═══ Working data ═══

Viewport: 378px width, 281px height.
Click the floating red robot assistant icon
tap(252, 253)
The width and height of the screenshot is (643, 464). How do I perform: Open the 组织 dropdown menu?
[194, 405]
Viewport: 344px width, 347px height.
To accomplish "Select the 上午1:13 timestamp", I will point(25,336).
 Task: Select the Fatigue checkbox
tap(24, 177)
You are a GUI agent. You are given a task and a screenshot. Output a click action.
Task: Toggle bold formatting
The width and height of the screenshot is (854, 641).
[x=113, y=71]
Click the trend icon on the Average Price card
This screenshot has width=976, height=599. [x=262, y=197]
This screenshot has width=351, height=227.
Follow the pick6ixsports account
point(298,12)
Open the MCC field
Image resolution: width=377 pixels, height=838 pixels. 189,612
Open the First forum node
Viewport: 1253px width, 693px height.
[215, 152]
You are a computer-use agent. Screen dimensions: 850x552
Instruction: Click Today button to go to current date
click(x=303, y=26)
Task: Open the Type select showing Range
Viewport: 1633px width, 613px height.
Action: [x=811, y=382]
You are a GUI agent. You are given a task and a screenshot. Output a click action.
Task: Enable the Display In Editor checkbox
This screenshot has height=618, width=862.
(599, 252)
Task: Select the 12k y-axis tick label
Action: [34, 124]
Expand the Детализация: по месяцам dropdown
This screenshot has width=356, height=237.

═══

(Request)
Return every row above word for word, in its original order.

(The completed task)
Viewport: 378px width, 281px height.
Click the floating red robot assistant icon
tap(252, 253)
The width and height of the screenshot is (643, 464). How do I perform: Open the 组织 dropdown menu?
[194, 405]
Viewport: 344px width, 347px height.
To accomplish "Select the 上午1:13 timestamp", I will point(25,336).
 Task: Select the Fatigue checkbox
tap(24, 177)
You are a GUI agent. You are given a task and a screenshot. Output a click action.
Task: Toggle bold formatting
The width and height of the screenshot is (854, 641).
[x=113, y=71]
Click the trend icon on the Average Price card
This screenshot has width=976, height=599. [x=262, y=197]
This screenshot has width=351, height=227.
Follow the pick6ixsports account
point(298,12)
Open the MCC field
Image resolution: width=377 pixels, height=838 pixels. 189,612
Open the First forum node
Viewport: 1253px width, 693px height.
[215, 152]
You are a computer-use agent. Screen dimensions: 850x552
Instruction: Click Today button to go to current date
click(x=303, y=26)
Task: Open the Type select showing Range
Viewport: 1633px width, 613px height.
Action: [x=811, y=382]
You are a GUI agent. You are given a task and a screenshot. Output a click action.
Task: Enable the Display In Editor checkbox
This screenshot has height=618, width=862.
(599, 252)
Task: Select the 12k y-axis tick label
Action: [34, 124]
Expand the Детализация: по месяцам dropdown
This screenshot has width=356, height=237.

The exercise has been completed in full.